You can tell an expertly designed car by the attention to detail. The Optima’s design starts with a fairly conservative sedan with arched roofline, but designers spent considerable time sculpting the ridges on either side of the hood and fitting in a cool chrome band that runs from the base of the A-pillar, through the roof and into the top edge of the C-pillar.

INSIDE AND OUT | Kia’s signature pinched grille, top, remains intact, but the stylishly redesigned interior, above, harkens to the finest and most user-friendly of Euro roadsters, like the Saab.

Kia’s trademark pinched grille dominates the front, but makes friends with angled headlamps that give the car an aggressive face. A strong shoulderline anchors the bottom half of the car and helps break up the tall body. Tail lamps have dimension and resemble those on the new VW Passat.

I admire the exterior, but the inside is even better. A Saab-style wrap-around dashboard puts controls readily at hand and is enhanced with stitched sections on either side of the instrument cluster. No other mid-size sedan has a more perfectly-sized heated leather-wrapped steering wheel that also contains the Bluetooth phone controls. Heated and cooled leather front buckets are all-day comfortable; outboard rear passengers soak in the heat.

Nobody makes an easier-to-use touchscreen for the navigation, XM Satellite radio and USB-connected MP3 player. A panoramic sunroof only makes it easier to see the elegant bluish woodgrain on the doors and console. Schreyer apparently remembered the perfectly weighted gear selector from his Audi days, because the Optima gets its own.

So, what happens when an international designer meets world-class engineers? They create cars that not only look European, but drive that way, too. In fact, the front-drive Optima behaves like the last Saab 9-5, a personal favorite. Steering is nicely weighted and precise while the suspension is compliant, but firm. The chassis two-steps over rough pavement with nary a shudder, absorbing potholes without going weepy, while settling down for a long, quiet drive. You can feel the steering purring in your hands, telling you what the car’s thinking. Four-wheel anti-lock brakes, traction control, electronic stability control, and hill-start assist control aid the driver with his or her duties.
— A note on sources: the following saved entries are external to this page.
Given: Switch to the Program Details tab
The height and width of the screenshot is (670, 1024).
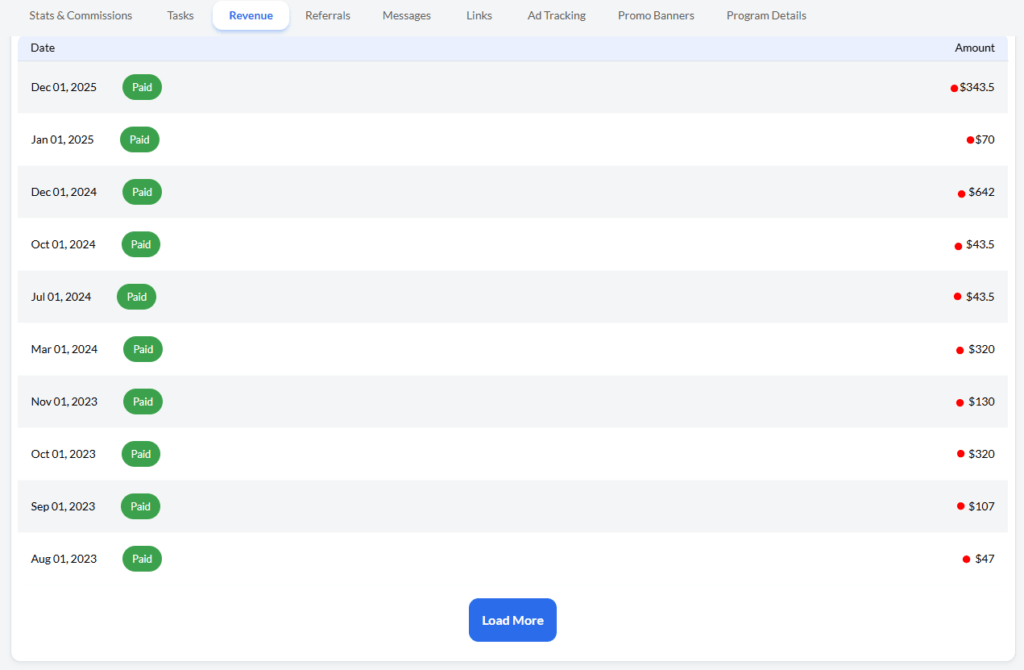Looking at the screenshot, I should [x=766, y=15].
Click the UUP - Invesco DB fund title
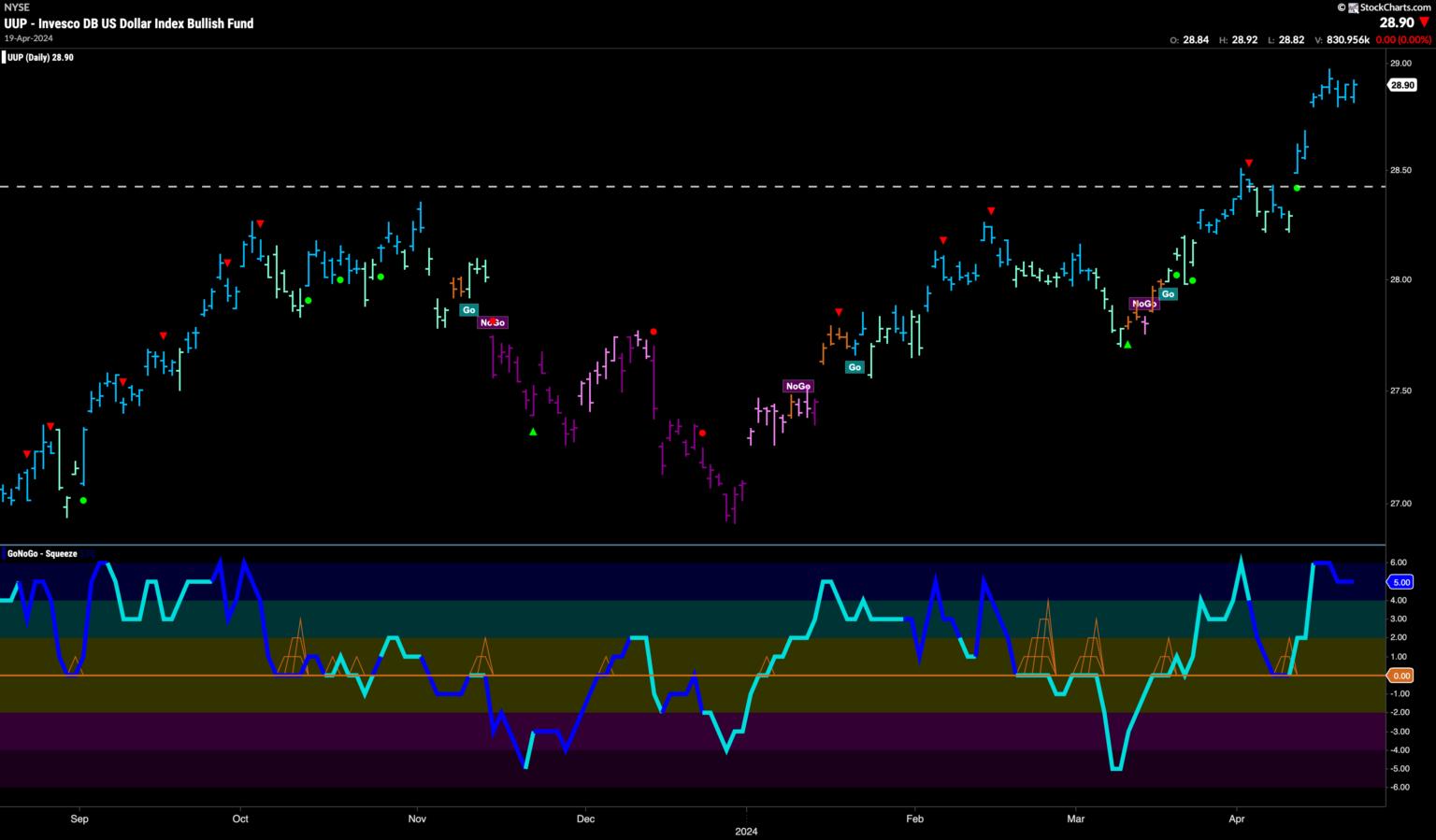The image size is (1436, 840). pyautogui.click(x=128, y=23)
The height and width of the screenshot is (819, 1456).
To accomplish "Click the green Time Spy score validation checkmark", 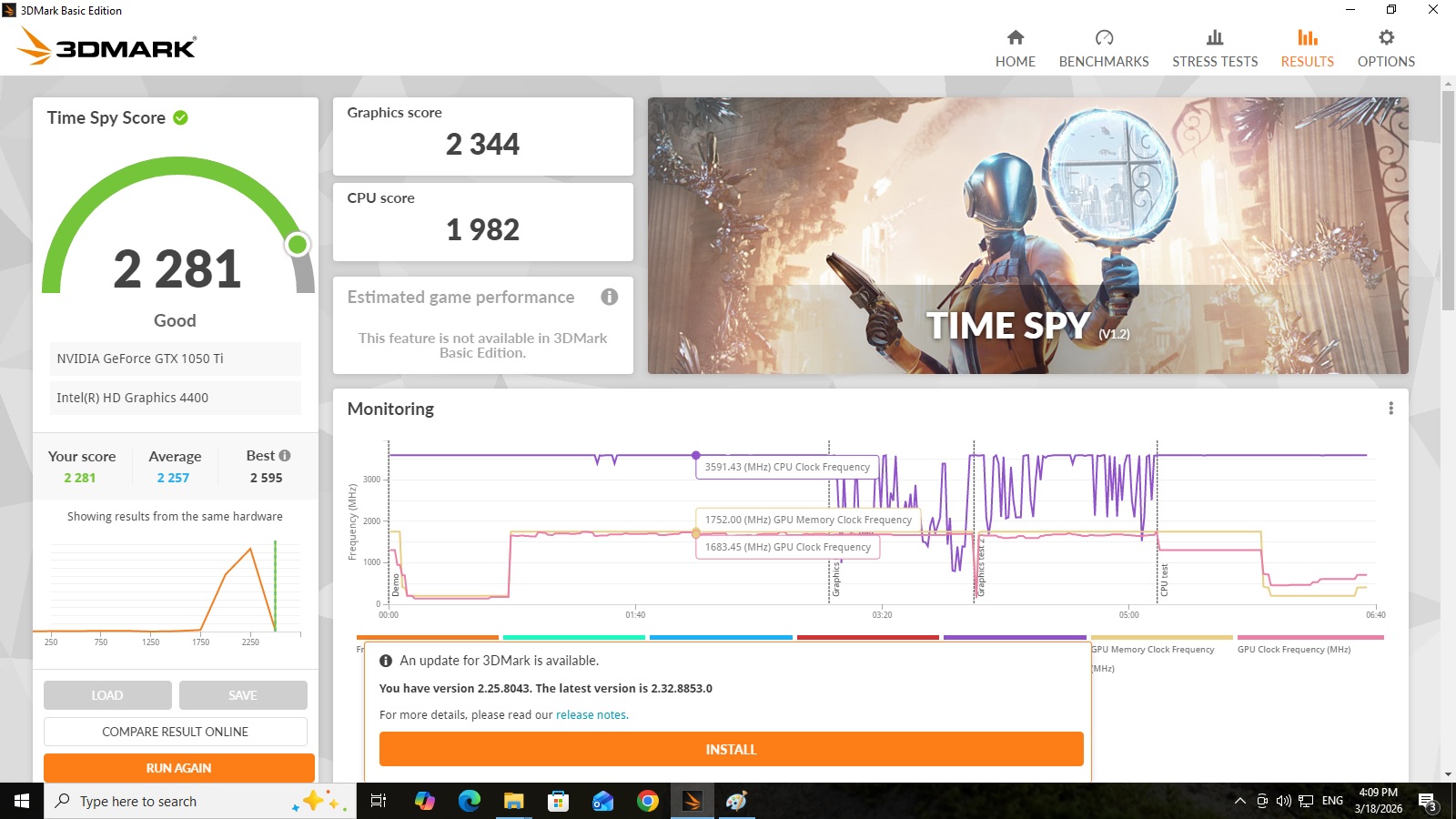I will [181, 117].
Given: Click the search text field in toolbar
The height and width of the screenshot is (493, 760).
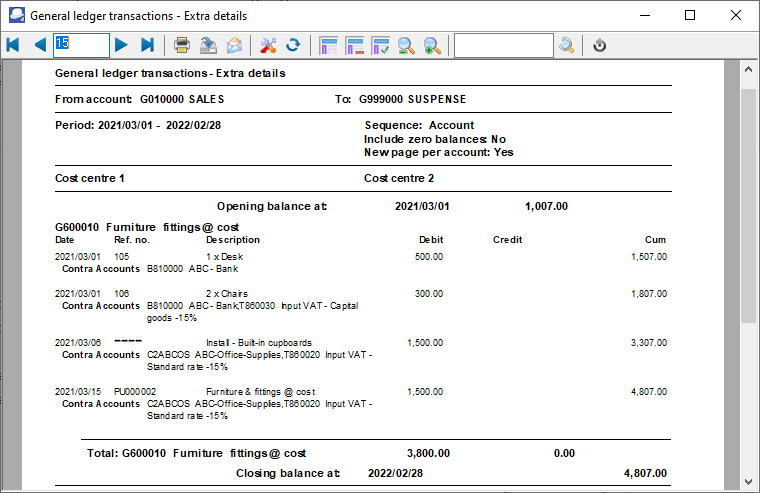Looking at the screenshot, I should pos(503,45).
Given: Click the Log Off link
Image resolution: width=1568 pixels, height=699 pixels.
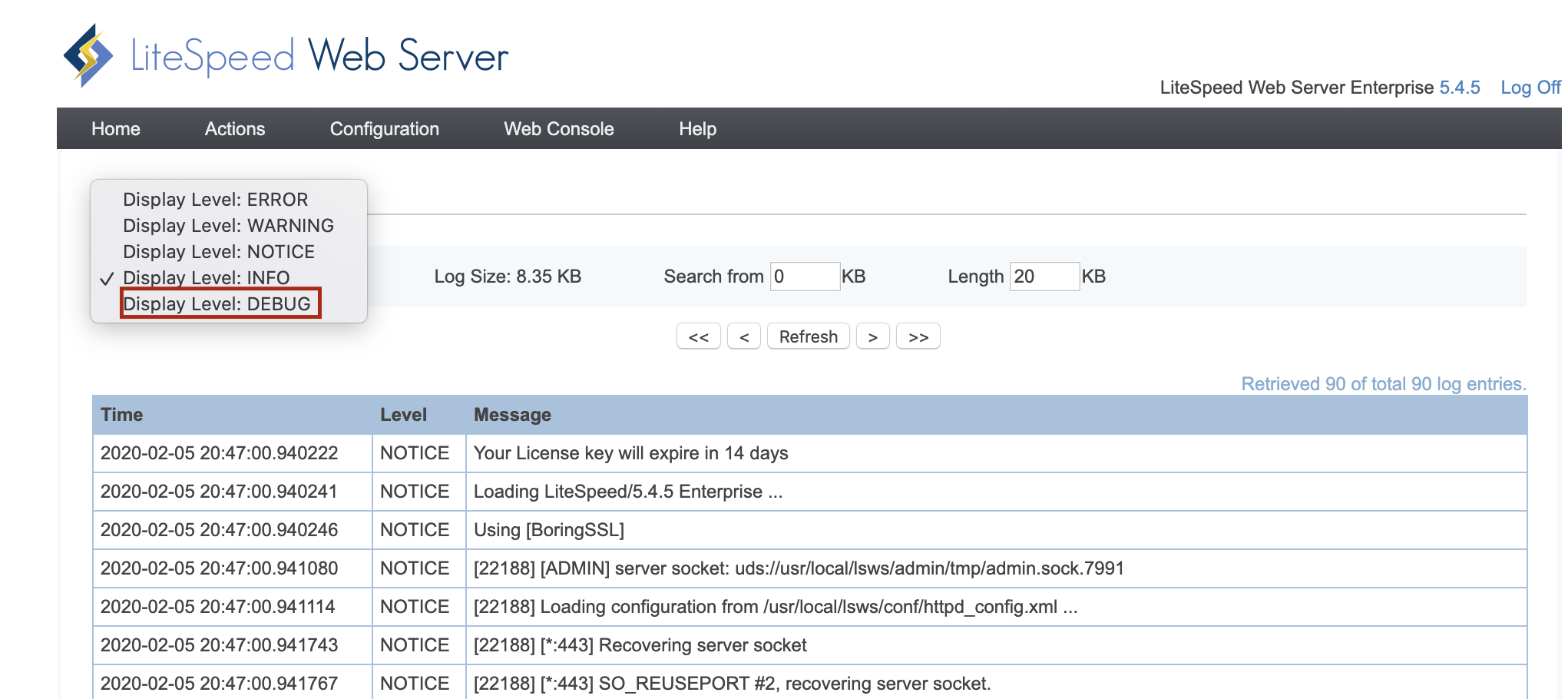Looking at the screenshot, I should [x=1530, y=88].
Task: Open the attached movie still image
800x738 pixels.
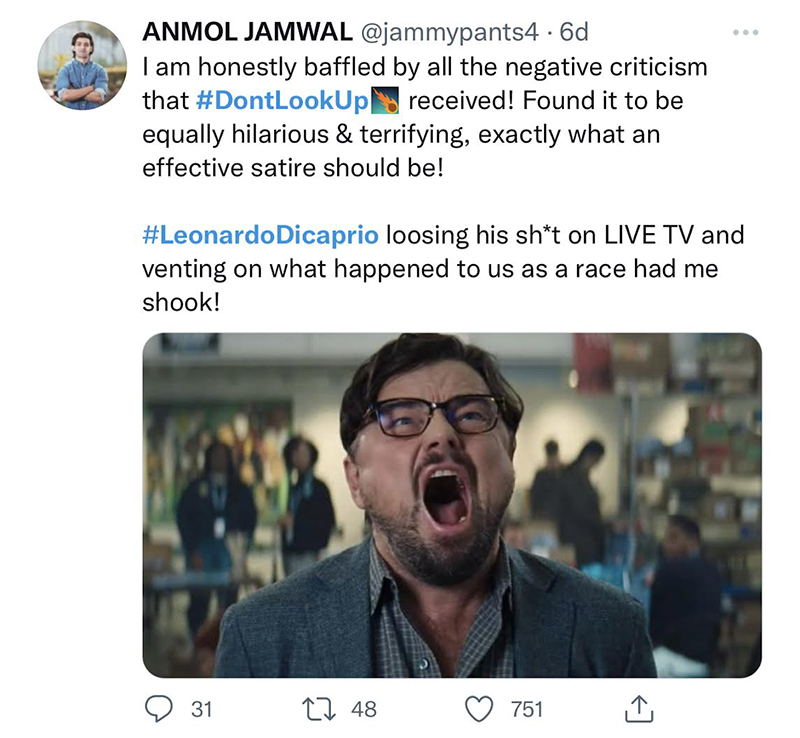Action: (x=451, y=505)
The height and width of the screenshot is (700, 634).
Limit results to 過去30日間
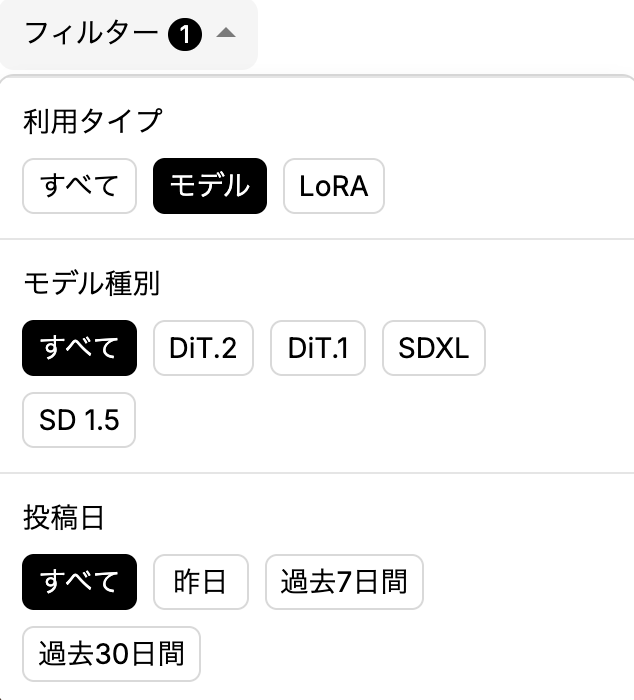(x=111, y=654)
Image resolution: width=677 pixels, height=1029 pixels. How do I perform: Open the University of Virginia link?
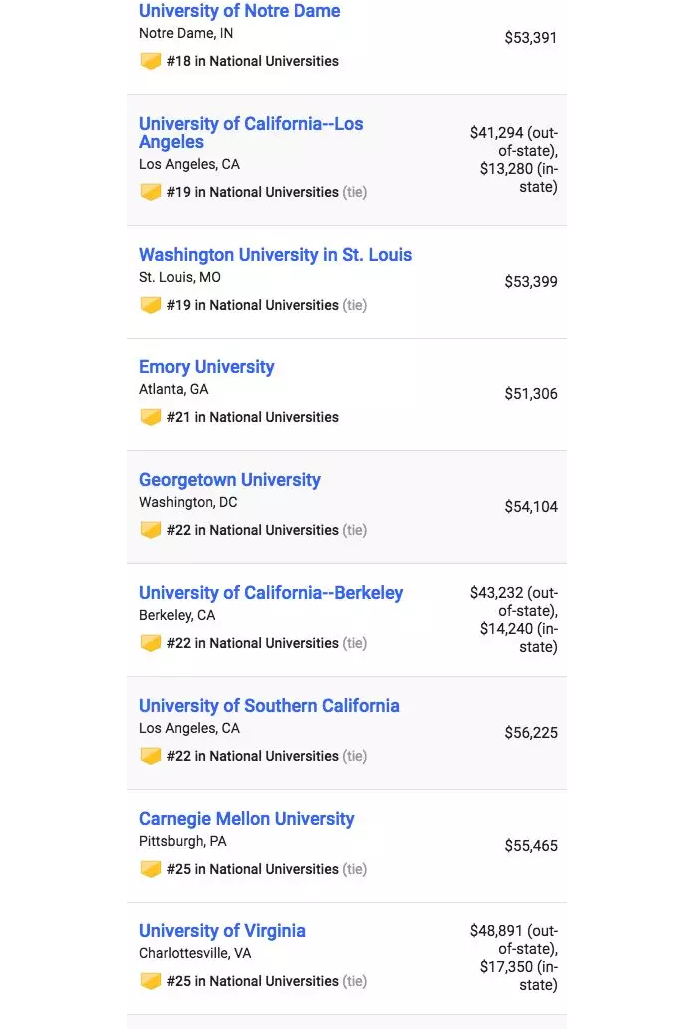click(222, 931)
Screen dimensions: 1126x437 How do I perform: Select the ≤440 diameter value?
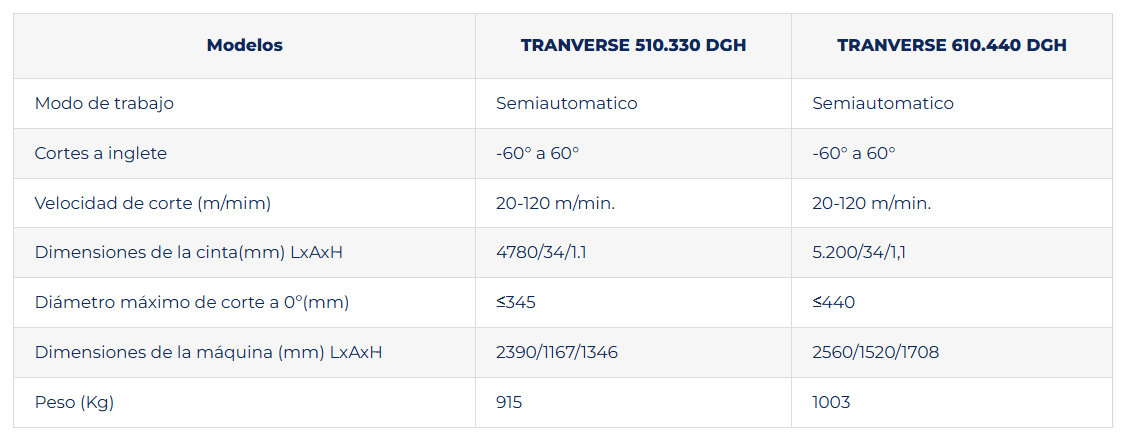pos(834,302)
I thumped the Optima hard on a one-day road trip of more than 600 miles. Kia’s 200-HP 2.4-liter direct-injection four-cylinder engine, connected to a 6-speed Sportmatic transmission, is pretty sweet. The torquey little lump of motivation feels mightier than its sword suggests. Step on it at 80 mph, and the six-speed transmission clips down a couple of cogs, sending the car off to wherever you point it.

Running at least 10 mph over the legal limit most of the way, it returned nearly 33-MPG. (The EPA claims 24/34-MPG city/hwy.) There are some just re-designed competitors from big-name automakers that would die to have this powertrain. Kia owners will barely notice the fuel bill or any noise from under the hood.

It used to be that people bought Kias because they apparently liked being jokes of the neighborhood. Those days left to the heap of old school thinking like respect for Charlie Sheen. The Ashton Kutcher era brings us an entire line of Kias that you’ll choose because you fall in love with them, like Korean Volkswagens. This, come to think of it, might be exactly Schreyer’s point.

Not that the Optima needs it, but it comes standard with Kia’s 10-year/100,000-mile powertrain warranty. Sans NAV, panoramic roof, and all of the heating and cooling for seats and steering wheels, the Optima EX starts at just $22,495. As equipped as a Swedish treat, expect to pay $27,440 -— a freakin’ steal for this dreamy ride. You’ll just have to wrench the keys from my warm knurled fingers. Speaking European won’t help your cause.

This article appeared in the Dallas Voice print edition September 16, 2011.